Si je n’avais pas été co-organisateur, je n’aurais jamais été admis à participer: seuls les pairs des orateurs étaient admis, des dirigeants, des VP, des directeurs en poste dans des entreprises en vue.
Alors, comme on a laissé sur le bord de la route beaucoup de valeureuses personnes qui n’ont pas été admises, on a décidé de donner accès au plus grand nombre aux meilleures moments de ce bel événement.
C’est dispo, tout frais sorti des entrailles de Claude et de nos cerveaux excités. Deux versions : celle du web (FR ou EN) et celle du paginée.
Et pour les orga, un excellent exercice de travail collaboratif entre nos IA, sur un repo commun, une application concrète du harness engineering pour dresser le bestiau à produire un doc de manière fiable, répétable et de belle qualité (ouais, ouais, on n’hésite pas à être fiers de nous). Le tout avec les humains au milieu. 🙌
▼ Média
En plus du podcast de notre Tête Chercheuse (Changement d'époque en cours), en voici un autre d’une très grande qualité.

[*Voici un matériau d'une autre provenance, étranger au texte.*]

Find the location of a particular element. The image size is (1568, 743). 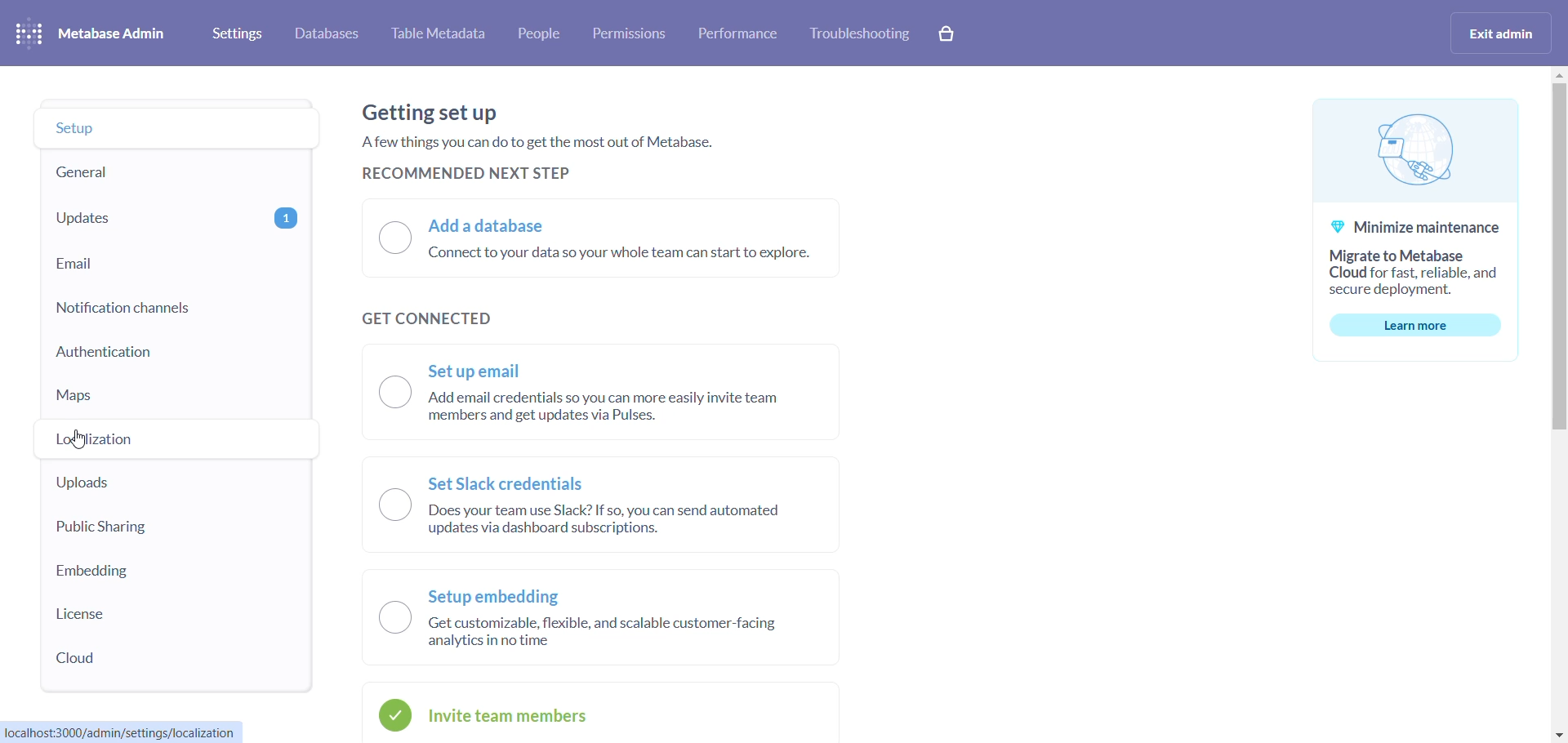

localization is located at coordinates (182, 439).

🎧 Sismique part en enquête sur l’IA
Julien Devaureix (Sismique, un habitué de cette rubrique) lance une série de 9 épisodes : « À l’aube d’une nouvelle ère ? ». Une enquête de fond, qui prend l’IA comme révélateur de notre époque : notre rapport au vrai, au travail, au vivant et à l’intelligence elle-même.
Cinq épisodes sont déjà disponibles, et quatre à venir. L série n’est pas encore terminées et je vous la recommande déjà chaudement (en x2 comme d’habitude, mais le propos tient très bien à vitesse réelle).